_TEXT SEGMENT_.
..............................
In the prior art, use of a number of catalysts in the oxidative coupling of methane to C.sub.2 -hydrocarbons (i.e. ethane and ethylene) and in the oxidative dehydrogenation of C.sub.2 -C.sub.4 alkanes is known.
At present, ethylene, which is a keystone to the petrochemicals, from light paraffins (C.sub.2 -C.sub.4 paraffins) is produced commercially by a well established process based on the thermal cracking of ethane or C.sub.2 -C.sub.4 paraffins at 750.degree.-1000.degree. C. The cracking process is highly endothermic and involves coke deposition (L. Kniel, O. Winter and K. Stork in Chemical Industries, Vol. 2 "Ethylene: Key-Stone to the Petrochemical Industry, Marcel Dekkor, Inc., New York and Basel). Typical results given in the above reference indicate that at 50% and 60% conversion of ethane with 83.3% and 80.0% selectivity for ethylene, respectively, could be obtained by the thermal cracking of ethane.
..............................
_EXERCISE GOAL_. Continue the passage on producing ethylene from light paraffins, starting after its final sentence. The data after this point comes from a separate, unrelated source.

_PROVIDED DATA_.
..............................
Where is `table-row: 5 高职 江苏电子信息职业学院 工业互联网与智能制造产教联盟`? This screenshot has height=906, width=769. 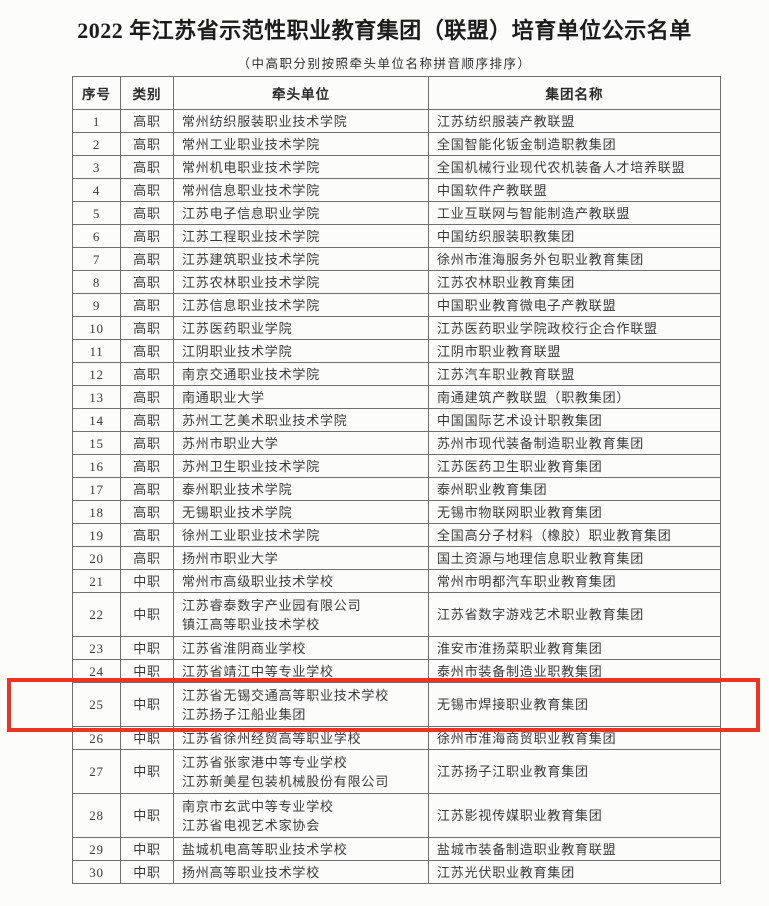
..............................
_EXERCISE RESULT_.
The process for production of ethylene, based on thermal cracking of light paraffins have following limitations: (1) They are highly endothermic and hence are energy intensive, (2) They involve extensive coke deposition inside the pyrolysis reactor tubes, thus causing increase in pressure drop and frequent break downs.
Catalytic processes based on oxidative dehydrogenation of ethane or light paraffins are also known in the prior art. A number of catalysts containing low melting compounds such as alkali metal compounds, metal halides and other low melting metal oxides are known for the oxidative dehydrogenation of ethane or lower alkanes (Ref. Eastman and Kolts, U.S. Pat. No. 4,310,717 (1982); Eastman, U.S. Pat. No. 4,368,346 (1983); Eastman and Kimble, U.S. Pat. No. 4,450,313 (1985); Kimble, U.S. Pat. No. 4,476,344 (1984); Eastman et al., U.S. Pat. No. 4,497,971 (1985); Jpn. Kokai Tokyo Koho JP 61,282,322 (1986); Kolts and Guillory, Eur. Pat. Appl EP 205,765 (1986). Because of the presence of the low melting or volatile component, these catalysts are deactivated during the process due to the loss of active components from the catalyst by evaporation at hot spots and/or due to the catalyst sintering.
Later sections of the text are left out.